É importante reconhecer que o homem, como produto da natureza, amadurece como os outros seres naturais. A maturidade humana alcança-se sobretudo no estágio ético, isto é, na fase em que o homem, autônomo e livre, age segundo valores adequados ao seu modo de existir. Ora, os valores não se encontram nos genes, nem são produtos espontâneos da genética, mas são culturais, são frutos de uma longa experiência e tradição humana. Isto é, o processo evolutivo não nos deu de saída um código de valores éticos, mas deu-nos a capacidade de adquiri-los. Por isso mesmo, a ciência nunca descobrirá (ou isolará) um valor ético no laboratório. (PEGORARO, 1998, p.59)
Se a definição de humano não se limita a fatores genéticos, mas a questões culturais, a alteração nos corpos, seja pelo viés puramente estético, mas principalmente pelo melhoramento das capacidades humanas, não deveria ser um problema, pois a filosofia transumanista, assim como o pós-humanista estão a serviço de uma evolução, ou ainda, de um melhoramento dos corpos que visa benefícios aos humanos. Acredita-se, portanto, que o ideal de humano está relacionado aos corpos tecnológicos, pois ainda está se tratando de corpos racionais e da racionalidade humana, isto é, não se procura apagar o humano e refazer uma espécie, mas aprimorar e ampliar os limites destes corpos.
Pensar em corpos humanos alterados é pensar muito mais nos limites dessas mudanças, ou seja, em questões éticas que perpassam o campo científico, pois “a ciência existe para descobrir a natureza e promover a vida, a saúde e a liberdade das pessoas e da sociedade; ou melhor, a tecnociência tem sentido quando está a serviço da vida, do ser-humano, do meio-ambiente.” (PEGORARO, 1998, p.63). Sem questionar a validade dos valores éticos, ressalta-se que todos eles passam por questões sociais que envolvem tanto a religiosidade, valores sociais como também necessidades, de modo que se acredita que tais processos de modificações dos corpos estarão sempre se alterando ao passo que outros pontos relacionados a eles também se alteram.
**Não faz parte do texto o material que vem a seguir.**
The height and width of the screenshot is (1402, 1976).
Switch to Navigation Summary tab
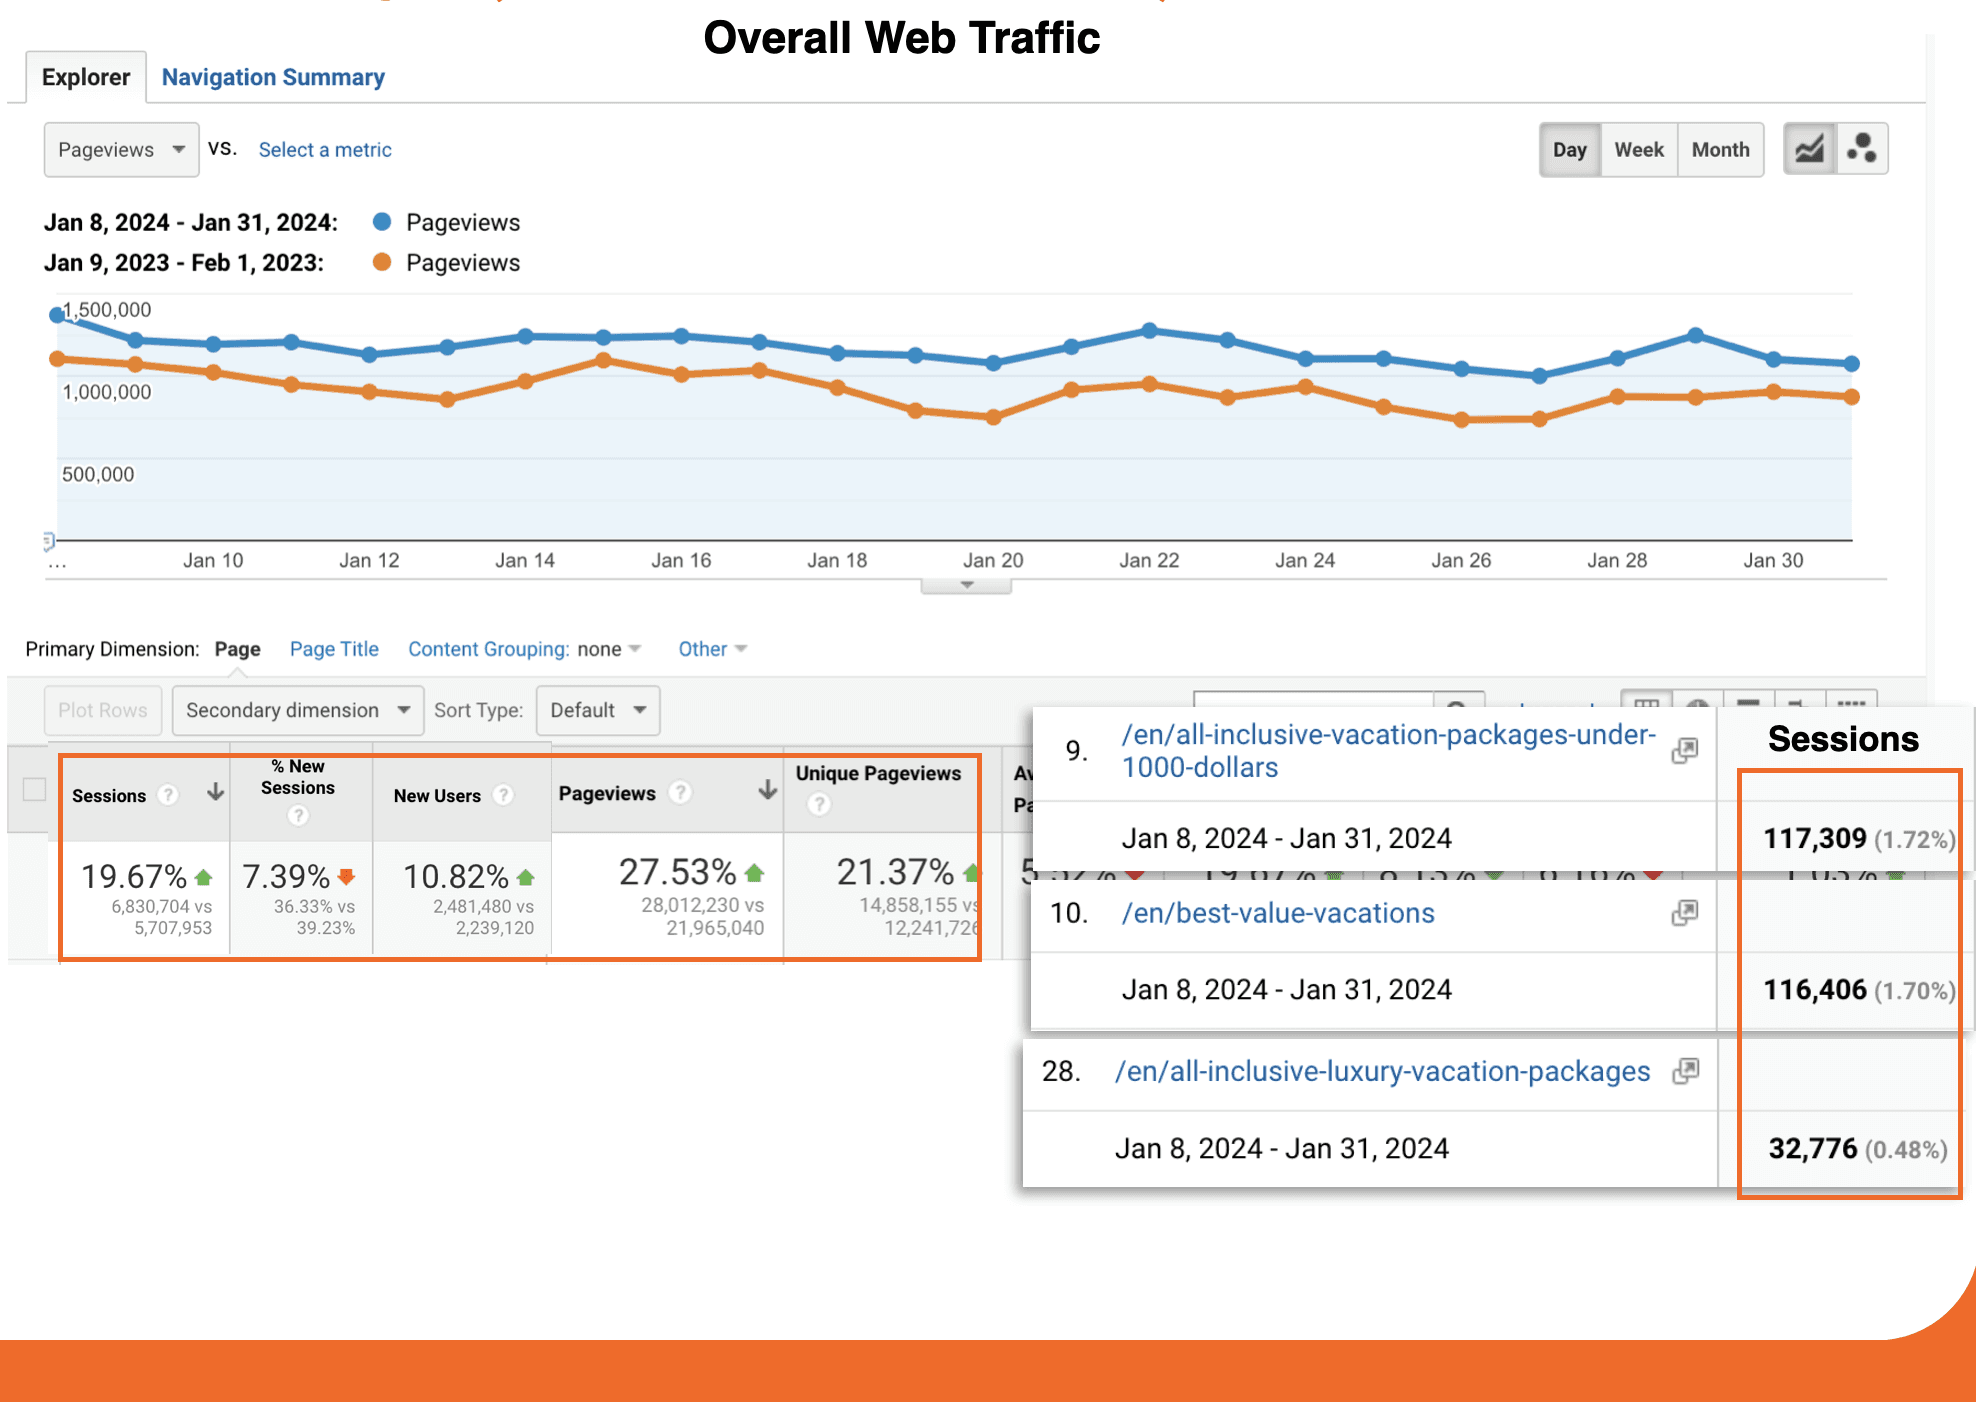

Essa incongruência leva a pensar o próprio conceito de vida e se o mesmo se restringe as questões biológicas, pois se cada vez mais as máquinas se aproximas dos humanos e se já começam a ganhar status de humano, é possível que conceitos que ainda associam humano, vida e natureza ao que tem origem na categoria do biológico já não sejam suficientes e não correspondam aos avanços tecnológicos.
A crítica, portanto, é estabelecida em duas instancias: a primeira, diante das alterações atuais nos corpos humanos que não parecem correspondem ao que é idealizado na filosofia transumanista e pós-humanista; a segunda, diante dos limites dessas alterações nos corpos e o quanto eles podem alterar a própria percepção de humano diante de corpos alterados. Percebe-se que os humanos, dentro da perspectiva transumanista e pós-humanista seriam ressignificados diante de padrões binários de gênero, aspectos e relações sociais, pois a percepção e domínio de seus corpos seriam distintas, no entanto, a influência robótica também participa dessas mudanças e isto é o que as discussões sobre vida artificial estão promovendo.
Vida artificial – a ampliação do conceito de transumano e pós-humano
Corpos humanos-robotizados que mantêm uma racionalidade ainda podem ser considerados humanos, já corpos robóticos-humanizados não, ou seja, a racionalidade que é considerada fundamental, não é a racionalidade da máquina, mas sim do humano. Há uma relação direta com questões que transcendem o físico e passam para a psique e, em alguns casos, para o campo religioso. A racionalidade, o espírito, a alma ainda são conceitos que se restringem a seres biológicos e humanos, de modo que não é todo ser natural que é racional, muito menos a racionalidade da máquina pode ser considerada algo natural e/ou divino. A forma humana e o comportamento humano não garantem às máquinas a equidade com os humanos.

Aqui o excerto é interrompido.